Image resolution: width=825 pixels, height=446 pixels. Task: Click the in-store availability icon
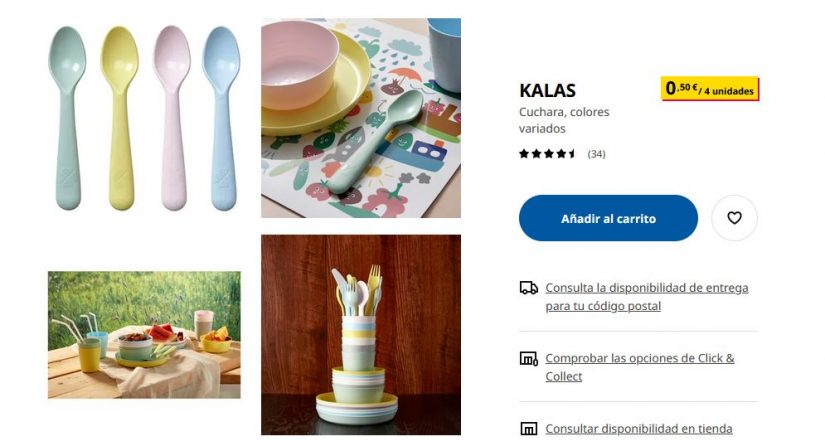(x=528, y=429)
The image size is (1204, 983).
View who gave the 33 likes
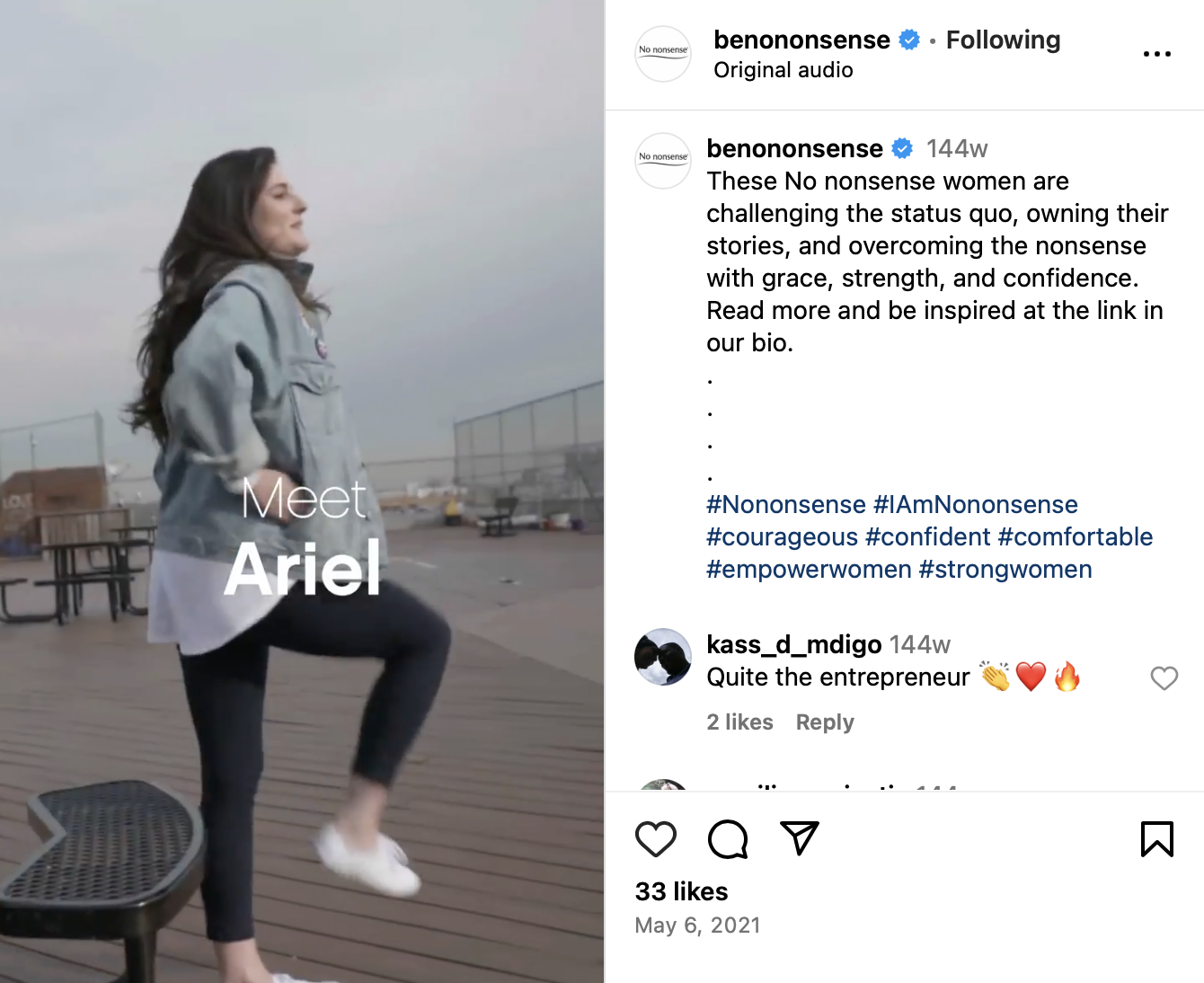681,891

• [EXERCISE OBJECTIVE]: Copy everything from the line containing "The image size is (1204, 983)." down to the end of the items, requests included, and move each answer by adding 72 to every number in its coordinates. Leave the pictures out.

• [EXPECTED OUTPUT]:
The image size is (1204, 983).
View who gave the 33 likes
753,963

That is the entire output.